Nev. Admin. Code § 439.Sec. 2.2 - NEW
1. Except as otherwise provided in this
section, each facility described in subsection 3 of
NRS
439.4976 and each provider of health care
described in subsection 4 of that section shall report the information
prescribed by subsection 3 of this section to the Chief Medical Officer on a
paper or electronic form prescribed by the Chief Medical Officer.
2. A facility or provider of health care
shall submit a report pursuant to subsection 1 for each patient for whom:
(a) The facility or provider of health care
diagnoses a case of lupus and its variants; or
(b) Lupus and its variants is the primary
complaint of the patient, as documented in the description of the diagnosis of
the patient in the record of the patient by the use of a code established in
the International Classification of Diseases, Tenth Revision, Clinical
Modification, adopted by the National Center for Health Statistics and
the Centers for Medicare and Medicaid Services, or the code used in any
successor classification system adopted by the National Center for Health
Statistics and the Centers for Medicare and Medicaid Services, for which
"lupus" is listed in the description of the diagnosis.

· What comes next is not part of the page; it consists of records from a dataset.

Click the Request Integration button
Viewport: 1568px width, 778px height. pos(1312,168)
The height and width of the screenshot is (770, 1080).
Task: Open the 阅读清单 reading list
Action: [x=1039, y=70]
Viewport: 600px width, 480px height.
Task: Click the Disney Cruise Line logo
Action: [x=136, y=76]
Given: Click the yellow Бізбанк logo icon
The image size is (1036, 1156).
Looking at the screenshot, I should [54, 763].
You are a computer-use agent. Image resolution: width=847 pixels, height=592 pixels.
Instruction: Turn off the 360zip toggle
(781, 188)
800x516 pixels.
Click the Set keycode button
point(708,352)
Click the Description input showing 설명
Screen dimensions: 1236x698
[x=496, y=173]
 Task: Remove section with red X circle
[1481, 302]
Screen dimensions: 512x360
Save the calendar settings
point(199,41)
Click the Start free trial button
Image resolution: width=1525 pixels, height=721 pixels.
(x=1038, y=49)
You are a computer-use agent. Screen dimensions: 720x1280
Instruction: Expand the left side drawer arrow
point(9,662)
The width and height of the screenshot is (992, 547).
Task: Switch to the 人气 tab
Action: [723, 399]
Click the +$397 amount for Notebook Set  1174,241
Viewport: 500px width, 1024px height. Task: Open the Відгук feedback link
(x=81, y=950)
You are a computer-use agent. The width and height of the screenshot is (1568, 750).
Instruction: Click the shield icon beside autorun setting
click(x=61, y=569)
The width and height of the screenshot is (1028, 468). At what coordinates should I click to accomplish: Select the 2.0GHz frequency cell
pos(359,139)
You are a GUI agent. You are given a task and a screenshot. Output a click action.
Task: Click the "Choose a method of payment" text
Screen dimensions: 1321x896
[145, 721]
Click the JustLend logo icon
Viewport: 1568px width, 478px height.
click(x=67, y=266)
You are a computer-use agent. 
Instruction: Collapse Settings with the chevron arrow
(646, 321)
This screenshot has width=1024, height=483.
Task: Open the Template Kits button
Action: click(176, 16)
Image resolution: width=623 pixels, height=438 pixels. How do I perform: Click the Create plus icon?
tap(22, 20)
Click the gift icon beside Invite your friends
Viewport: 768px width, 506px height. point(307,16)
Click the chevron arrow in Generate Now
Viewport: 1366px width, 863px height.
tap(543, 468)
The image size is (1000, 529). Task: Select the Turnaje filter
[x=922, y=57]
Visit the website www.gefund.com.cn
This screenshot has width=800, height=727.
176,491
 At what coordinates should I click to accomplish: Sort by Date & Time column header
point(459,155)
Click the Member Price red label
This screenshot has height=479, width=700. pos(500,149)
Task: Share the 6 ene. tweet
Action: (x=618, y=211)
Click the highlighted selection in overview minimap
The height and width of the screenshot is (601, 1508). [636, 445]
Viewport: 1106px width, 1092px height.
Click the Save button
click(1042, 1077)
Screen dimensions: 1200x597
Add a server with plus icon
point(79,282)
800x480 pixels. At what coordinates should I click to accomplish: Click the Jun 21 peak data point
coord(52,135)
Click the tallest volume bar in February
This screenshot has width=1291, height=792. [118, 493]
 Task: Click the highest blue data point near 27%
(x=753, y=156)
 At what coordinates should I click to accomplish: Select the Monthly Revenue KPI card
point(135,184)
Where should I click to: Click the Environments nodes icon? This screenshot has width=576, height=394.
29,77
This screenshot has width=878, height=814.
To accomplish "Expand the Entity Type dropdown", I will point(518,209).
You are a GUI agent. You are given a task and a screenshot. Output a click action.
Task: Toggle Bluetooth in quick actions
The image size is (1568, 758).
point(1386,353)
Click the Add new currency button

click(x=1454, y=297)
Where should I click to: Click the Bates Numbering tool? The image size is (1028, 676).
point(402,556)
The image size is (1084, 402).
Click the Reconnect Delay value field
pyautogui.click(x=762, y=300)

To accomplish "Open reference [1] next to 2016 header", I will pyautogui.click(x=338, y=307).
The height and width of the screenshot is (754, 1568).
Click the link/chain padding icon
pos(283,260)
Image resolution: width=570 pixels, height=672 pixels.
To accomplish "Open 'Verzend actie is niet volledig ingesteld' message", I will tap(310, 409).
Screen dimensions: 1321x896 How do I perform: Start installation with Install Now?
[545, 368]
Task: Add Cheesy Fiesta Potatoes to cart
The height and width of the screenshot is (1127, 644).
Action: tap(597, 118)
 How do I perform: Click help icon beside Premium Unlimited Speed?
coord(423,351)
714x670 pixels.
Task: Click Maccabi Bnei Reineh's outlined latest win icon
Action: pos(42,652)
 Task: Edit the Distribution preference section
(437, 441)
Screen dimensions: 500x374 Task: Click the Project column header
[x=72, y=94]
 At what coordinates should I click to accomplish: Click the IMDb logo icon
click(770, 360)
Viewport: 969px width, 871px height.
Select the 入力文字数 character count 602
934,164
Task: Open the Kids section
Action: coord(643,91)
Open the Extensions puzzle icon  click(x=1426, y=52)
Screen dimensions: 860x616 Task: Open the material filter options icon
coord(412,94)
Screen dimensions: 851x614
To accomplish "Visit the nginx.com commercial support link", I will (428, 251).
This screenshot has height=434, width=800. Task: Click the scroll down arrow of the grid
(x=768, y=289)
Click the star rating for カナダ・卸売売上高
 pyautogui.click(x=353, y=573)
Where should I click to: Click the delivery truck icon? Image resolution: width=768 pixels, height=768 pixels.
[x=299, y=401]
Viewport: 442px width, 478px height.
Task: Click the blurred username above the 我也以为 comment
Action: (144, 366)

3. Each report submitted pursuant to
subsection 1 must include:
(a) The name,
address, date of birth, sex at birth, gender identity or expression, race and
ethnicity of the patient;
(b) The
name, address and telephone number of the facility or provider of health
care;
(c) The date on which the
facility or provider of health care diagnosed or treated the patient;
(d) If the facility or provider of health
care referred the patient to a hospital, medical laboratory or other facility
for further diagnosis or treatment for lupus and its variants, the name,
address and telephone number of that hospital, medical laboratory or other
facility;
(e) Any other significant
comorbidities with which the patient has been diagnosed, including, without
limitation, kidney disease, cardiovascular disease, diabetes, fibromyalgia, any
autoimmune disease other than lupus and its variants or severe skin infection;
and
(f) The information prescribed
by paragraphs (b), (c) and (f) of subsection 2 of
NRS
439.4978.
4. If the Chief Medical Officer requests any
additional information from a facility or provider of health care that submits
a report pursuant to this section, the facility or provider of health care
shall provide that information to the Chief Medical Officer.
5. A report pursuant to this section must be
made:
(a) For a diagnosis made or an encounter
with a patient for whom lupus and its variants was the primary complaint that
occurs on or before June 30 of any calendar year, not later than September 30
of that calendar year.
(b) For a
diagnosis made or an encounter with a patient for whom lupus and its variants
was the primary complaint that occurs after June 30 of any calendar year, not
later than March 31 of the immediately following calendar
year.
6. A person or
entity who owns and operates multiple facilities that are required to submit a
report pursuant to this section may submit one report for all such facilities
and is not required to segregate the information in the report by facility or
provider of health care.
7. A case
shall be deemed not to have been directly referred to a provider of health care
or previously admitted to a hospital, medical laboratory or other facility for
the purposes of subsection 4 of
NRS
439.4976, and a provider of health care shall
submit a report pursuant to subsection 1 for such a case, if:
(a) Lupus and its variants is the primary
complaint that resulted in the visit to the provider of health care;
or
(b) The provider of health care
initiates a new treatment for lupus and its variants.
8. A hospital that reports information
concerning the discharge of patients to the Department pursuant to
NRS
449.485:
(a) Is not required to submit a report
pursuant to this section; and
(b)
Shall provide to the Chief Medical Officer upon request any records or other
information related to a case of lupus and its variants.
9. A facility or provider of health care
required to submit a report pursuant to this section may request that the
Division abstract the information prescribed by subsection 3 from the records
of the facility or the provider. Such a request must be made before the date by
which the facility or provider is required by subsection 5 to report the
information.
10. The Division shall
impose against each facility or provider of health care that fails to comply
with the requirements of this section an administrative penalty of $200 for
each calendar year in which such a failure occurs.